As a team (the investment banker, the founders, and the investors), we create a long list of potentially interested parties. We split up this list and decide who contacts who. From our long list, all interested parties receive a one-pager with key characteristics of your company. If you’re contacting a competitor, you could always anonymize some of this information. Interested parties then sign an NDA and receive further information.

Always give a clear deadline for offers with the intention of evaluating several offers at the same time. While the valuation of the company is important, we also ask:

  • Is the offer in cash or in stock (or a combination)?
  • Is there a so called “earn-out” (meaning the company needs to hit certain targets to be paid out)?
  • Does the acquiring party offer bonuses if the founders stay on for a certain period?

We need to discuss these topics because earn-outs and retention bonuses don’t always work out the way you would expect. When a company is acquired, we often see the growth rate slow down, while costs increase, as the company needs to be integrated with the acquirer. Founders also don’t want to linger in the new company, since it can be a completely different company than the startup they spent years building.

Once we pick an offer, we sign a letter of intent (LOI) with this party and inform the others that they’re out. This LOI includes the official offer and the terms we’ve agreed on. Once we’re in agreement, it’s time for due diligence.

5. Do your exit due diligence

Your buyer will want to know if the company is still in the prime shape you presented it to be in. They need full access to your books. Your buyer will examine your financials, contracts, and any skeletons you may have in your closet. Due diligence can last anywhere from two weeks (especially if your buyer is American) to two months. Be prepared for both extremes.

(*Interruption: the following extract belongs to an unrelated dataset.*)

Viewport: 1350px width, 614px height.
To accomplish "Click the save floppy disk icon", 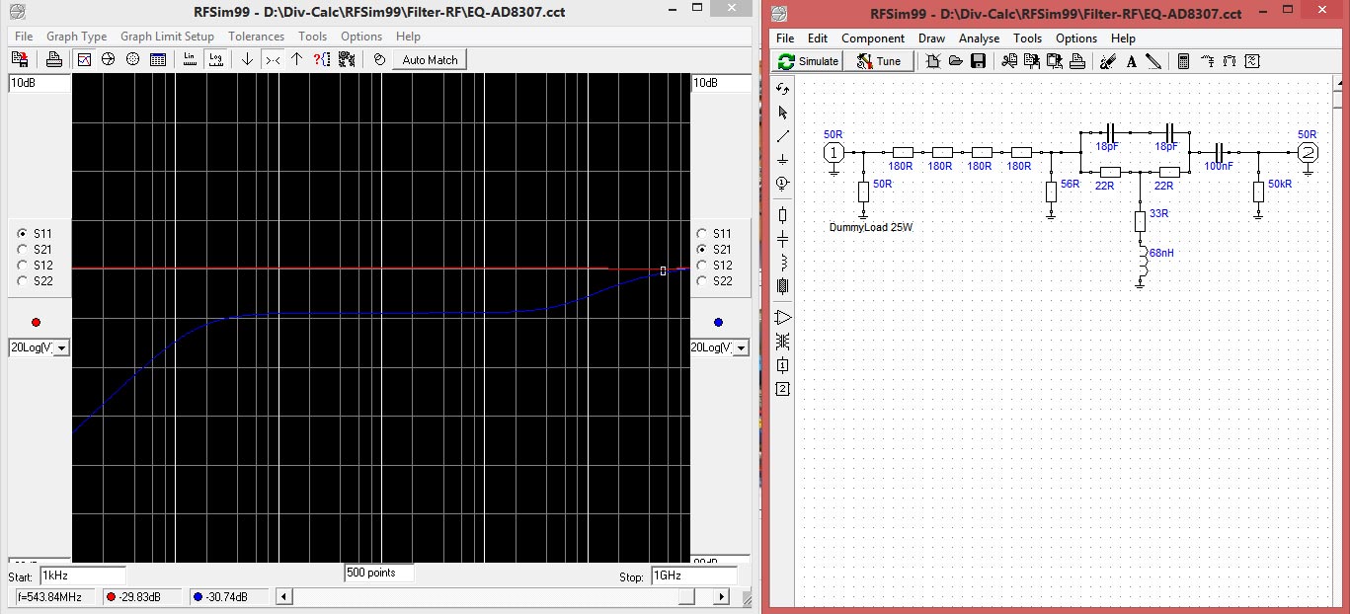I will tap(978, 61).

During this process, you need to get a few things right:

  1. Make sure you have all your data in order. The best way to scare off a buyer is by presenting them with a shoebox full of receipts by means of a financial administration.
  2. Use a platform like Virtual Vault to share data with your buyer. You can keep track of what documents are being read, by whom, etcetera.
  3. Keep a close eye on the process. You will want to check in with your buyer for any concerns after each section of due diligence is completed – like contracts, the books, etc.

You want to avoid a scenario where a buyer comes back after weeks of due diligence and sees so many issues that you have to renegotiate the entire sale. For example, we have seen private equity firms use this as a trick to renegotiate. They will initially offer a large sum to weed out the competition, but will severely lower their offer after due diligence (when you’ve already let go of the other interested parties).

If everyone is happy after due diligence, the acquisition is ready to be finalized (phew…almost there!). Thank you’s are now the priority. These are the people who carried you to your milestones and the people that will most likely now work for a new boss. When the money finally hits your bank account, it is finally time for champagne and, hopefully, some time off! Take a well-deserved break and when you’re ready, do it all over again with a new company (don’t forget to call Peak for funding 😉).